Medina Journal-Register — Back in the 1970s and 1980s I spent a lot of my weekends on the “Mighty St. Lawrence River” around the Ogdensburg area. Towards the end of these “weekend migrations” I began to notice a new bird along the River. It was a large dark bird that flew in small groups low in a straight line or ragged-V formation. The bird was a Double-crested Cormorant that was about two foot long, had a wing span of about four feet and black or dark brown plumage. Adults there had a orange colored bare skin area behind the bill, which is slightly hooked, and the throat area. The juveniles were more brownish with the underparts and throat area being lighter and the bill being orange instead of black like the adults.
Over the years this bird increased at alarming rates and became a real problem on the river and began spreading to Lake Ontario and the Niagara River. One of the problems was the their huge consumption of fish which they caught by diving under the water. Another problem was that their large nesting colonies on islands completely destroyed the vegetation due to their highly acidic body waste. These birds use, and thus destroy, the same type of areas favored by other colonial nesting birds like the great blue heron, great egrets, black-crowned night-herons, gulls and terns.
This destruction of the environment became more evident to me in recent years when I went on a few fishing trips to the Cape Vincent area of the St Lawrence. Not only were the birds everywhere but their white crap covered the islands where they nested and had eliminated all vegetation. It turned my stomach to see it and you didn’t want to get down wind of these areas.
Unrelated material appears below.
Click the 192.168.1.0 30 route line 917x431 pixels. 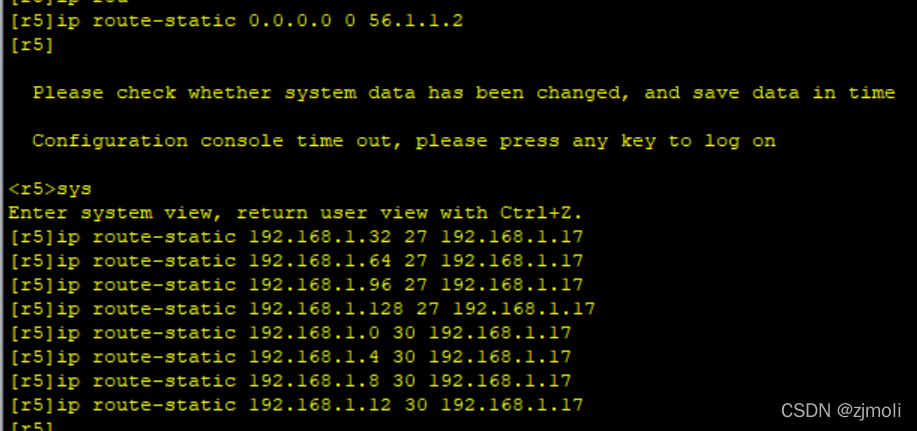(x=289, y=333)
The concern about this bird is that it consumes large amounts of fish including fish up to foot long and sometimes larger. They tell us that the average fish taken is usually less then six inches so it’s not a problem but to me this seems like it is a major problem. “Less than six inches” means they are taking a lot of our younger age class fish like perch, walleye, northern pike, bass and muskies which means down the road we are not going to be getting the adult renewal of these fish that we should. Anyone who does a lot of fishing knows that a few years of a lost “year age class” results in fewer adult fish in the future.
Another problem with this “not a problem” theory is the loss of bait fish, like minnows, which our game fish feed on. Again another negative for our game fish to reach maturity and reproduce.
Years ago when fisherman began to see the problems with these birds a group of sportsmen took matters in their own hands and destroyed a bunch of birds and nests on a large island at the mouth of the St. Lawrence River. Well these birds were protected (from laws long before the birds got out of control) and the authorities were going to hang these guys. These guys saw the problem and acted, not waiting for long studies and slow legislation Guess who is destroying both the birds and their nests now? Maybe too little a little too late.
These birds are very common now in our Great Lakes area, large rivers and the larger inland lakes and continue to spread and invade new waters.
The last five years I have noticed a steady increase of these cormorants in our local refuge areas. I have counted over 100 of these birds roosting in dead trees on Ringneck Marsh on the INWR and in other spots in the State Tonawanda and Oak Orchard WMA’s.
Having seen what has happened in the St. Lawrence River and Lake Ontario I have always been concerned about them starting to nest in our refuges. Although our refuges are not great fisheries they still provide fish for our eagles, herons and ospreys. Our refuges also provide excellent nesting habitat for the above mentioned birds and other non-fish eating birds.
Well it has finally happened, a small nesting colony of cormorants have been found on Ringneck Marsh on the INWR. At present there are only four or five nests but as we have seen before this can increase dramatically. Are there some other small nesting colonies that haven’t been found yet? How will they effect the food chain and environment here?
There are provisions for the destruction of these birds and their nests in problem areas that doesn’t seem to be working. Maybe these programs were started too late or were not aggressive enough. Maybe those sportsmen who took the initiative on that island up North years ago were right, just ahead of everyone else.